→ **The request**
Rescale the entries from the line with "Open the Customer Tags icon under CRM" to the line with "will click(x=152, y=403).", both included, writing only those lines again with their requests and multiplying every coordinate in the answers by 2.5. Round each result to a whole number, with halves rounded up.

Records from a dataset

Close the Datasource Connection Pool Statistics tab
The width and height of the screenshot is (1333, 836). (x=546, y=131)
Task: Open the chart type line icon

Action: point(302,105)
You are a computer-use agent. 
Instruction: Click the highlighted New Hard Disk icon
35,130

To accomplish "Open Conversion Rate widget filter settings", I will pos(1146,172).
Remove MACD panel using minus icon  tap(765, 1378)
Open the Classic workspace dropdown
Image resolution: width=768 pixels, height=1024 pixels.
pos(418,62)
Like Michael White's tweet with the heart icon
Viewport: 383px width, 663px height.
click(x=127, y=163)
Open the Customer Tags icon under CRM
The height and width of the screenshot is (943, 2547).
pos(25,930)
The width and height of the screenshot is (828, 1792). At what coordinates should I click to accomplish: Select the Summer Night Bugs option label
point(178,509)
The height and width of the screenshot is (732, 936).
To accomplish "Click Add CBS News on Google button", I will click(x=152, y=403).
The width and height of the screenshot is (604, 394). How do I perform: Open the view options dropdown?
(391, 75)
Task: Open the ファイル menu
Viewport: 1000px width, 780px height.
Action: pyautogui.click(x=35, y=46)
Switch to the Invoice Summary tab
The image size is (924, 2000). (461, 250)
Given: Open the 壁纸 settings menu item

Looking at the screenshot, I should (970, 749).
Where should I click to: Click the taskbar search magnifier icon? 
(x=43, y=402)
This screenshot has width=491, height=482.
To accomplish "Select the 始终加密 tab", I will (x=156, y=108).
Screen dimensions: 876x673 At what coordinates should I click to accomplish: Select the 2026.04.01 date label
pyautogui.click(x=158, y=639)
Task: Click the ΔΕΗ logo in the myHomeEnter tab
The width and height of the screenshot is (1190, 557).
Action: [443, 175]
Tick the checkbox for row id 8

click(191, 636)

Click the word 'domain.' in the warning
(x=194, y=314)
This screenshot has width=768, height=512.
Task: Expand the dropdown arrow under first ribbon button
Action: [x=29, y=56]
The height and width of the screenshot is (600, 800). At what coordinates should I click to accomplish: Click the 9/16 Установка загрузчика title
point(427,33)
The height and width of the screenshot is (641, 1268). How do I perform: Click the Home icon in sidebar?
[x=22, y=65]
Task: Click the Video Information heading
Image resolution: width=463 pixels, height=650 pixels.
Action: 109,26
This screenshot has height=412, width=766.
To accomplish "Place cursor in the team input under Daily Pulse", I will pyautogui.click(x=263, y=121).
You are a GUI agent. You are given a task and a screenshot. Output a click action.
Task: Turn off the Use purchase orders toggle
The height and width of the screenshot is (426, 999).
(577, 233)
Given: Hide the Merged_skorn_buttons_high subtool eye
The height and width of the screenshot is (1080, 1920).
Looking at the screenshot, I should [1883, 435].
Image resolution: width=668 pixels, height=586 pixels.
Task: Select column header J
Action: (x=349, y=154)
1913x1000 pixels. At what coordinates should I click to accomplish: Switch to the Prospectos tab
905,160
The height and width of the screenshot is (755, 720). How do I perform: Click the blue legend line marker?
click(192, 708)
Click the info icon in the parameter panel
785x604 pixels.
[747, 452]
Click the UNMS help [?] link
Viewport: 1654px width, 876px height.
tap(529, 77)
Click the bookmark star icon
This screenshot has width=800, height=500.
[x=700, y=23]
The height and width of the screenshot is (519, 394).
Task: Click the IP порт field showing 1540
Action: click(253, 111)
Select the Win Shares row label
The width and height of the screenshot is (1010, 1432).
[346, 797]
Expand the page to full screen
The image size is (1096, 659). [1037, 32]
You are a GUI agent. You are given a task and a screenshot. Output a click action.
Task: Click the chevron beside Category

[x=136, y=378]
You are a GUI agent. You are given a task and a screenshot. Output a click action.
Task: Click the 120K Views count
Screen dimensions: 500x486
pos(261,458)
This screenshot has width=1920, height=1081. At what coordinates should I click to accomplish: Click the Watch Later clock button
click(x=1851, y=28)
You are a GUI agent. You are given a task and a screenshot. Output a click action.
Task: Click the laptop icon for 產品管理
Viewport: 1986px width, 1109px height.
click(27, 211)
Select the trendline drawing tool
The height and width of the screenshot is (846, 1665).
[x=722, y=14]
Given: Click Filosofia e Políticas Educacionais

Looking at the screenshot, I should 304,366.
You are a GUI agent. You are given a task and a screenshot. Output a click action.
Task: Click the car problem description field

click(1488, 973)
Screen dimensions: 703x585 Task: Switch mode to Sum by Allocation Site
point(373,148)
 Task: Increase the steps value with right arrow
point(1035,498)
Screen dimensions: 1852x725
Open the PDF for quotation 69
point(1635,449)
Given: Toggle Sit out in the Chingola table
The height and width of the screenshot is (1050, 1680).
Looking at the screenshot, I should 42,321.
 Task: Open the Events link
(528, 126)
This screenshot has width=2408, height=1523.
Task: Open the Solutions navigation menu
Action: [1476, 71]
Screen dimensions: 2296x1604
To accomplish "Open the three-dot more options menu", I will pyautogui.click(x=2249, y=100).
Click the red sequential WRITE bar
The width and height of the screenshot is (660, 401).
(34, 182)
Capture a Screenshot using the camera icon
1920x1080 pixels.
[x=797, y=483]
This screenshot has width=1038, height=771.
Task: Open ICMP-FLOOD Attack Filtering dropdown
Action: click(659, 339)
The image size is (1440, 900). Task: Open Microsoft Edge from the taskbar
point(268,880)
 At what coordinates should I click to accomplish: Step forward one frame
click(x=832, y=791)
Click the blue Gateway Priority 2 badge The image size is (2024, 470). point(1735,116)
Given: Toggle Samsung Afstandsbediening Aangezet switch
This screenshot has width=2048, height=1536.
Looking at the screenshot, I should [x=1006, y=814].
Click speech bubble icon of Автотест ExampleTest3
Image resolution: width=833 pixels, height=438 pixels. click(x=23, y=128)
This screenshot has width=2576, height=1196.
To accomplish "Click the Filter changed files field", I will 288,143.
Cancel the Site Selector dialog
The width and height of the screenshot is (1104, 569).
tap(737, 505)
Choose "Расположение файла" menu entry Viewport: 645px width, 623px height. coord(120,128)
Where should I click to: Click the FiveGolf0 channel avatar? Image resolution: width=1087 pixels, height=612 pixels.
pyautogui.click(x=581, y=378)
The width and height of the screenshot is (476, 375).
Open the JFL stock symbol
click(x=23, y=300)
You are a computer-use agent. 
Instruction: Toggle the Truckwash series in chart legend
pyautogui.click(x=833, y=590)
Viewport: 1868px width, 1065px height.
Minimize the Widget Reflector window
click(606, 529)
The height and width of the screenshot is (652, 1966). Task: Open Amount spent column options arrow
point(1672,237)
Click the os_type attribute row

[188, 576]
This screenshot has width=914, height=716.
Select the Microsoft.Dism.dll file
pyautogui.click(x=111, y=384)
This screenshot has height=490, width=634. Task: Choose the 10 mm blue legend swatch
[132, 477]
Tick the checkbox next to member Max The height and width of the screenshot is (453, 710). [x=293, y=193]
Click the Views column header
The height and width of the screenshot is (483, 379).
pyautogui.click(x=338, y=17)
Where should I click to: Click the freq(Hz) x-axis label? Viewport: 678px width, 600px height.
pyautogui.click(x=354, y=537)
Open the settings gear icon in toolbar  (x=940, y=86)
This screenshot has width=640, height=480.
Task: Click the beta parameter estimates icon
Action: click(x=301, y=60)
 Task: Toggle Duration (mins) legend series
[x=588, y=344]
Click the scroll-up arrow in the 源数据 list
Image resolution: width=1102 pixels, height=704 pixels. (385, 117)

→ **Expected answer**
Open the Customer Tags icon under CRM
The height and width of the screenshot is (943, 2547).
pos(63,2325)
The width and height of the screenshot is (828, 1792). At what coordinates should I click to accomplish: Select the Summer Night Bugs option label
point(445,1273)
The height and width of the screenshot is (732, 936).
To accomplish "Click Add CBS News on Google button", I will click(x=380, y=1008).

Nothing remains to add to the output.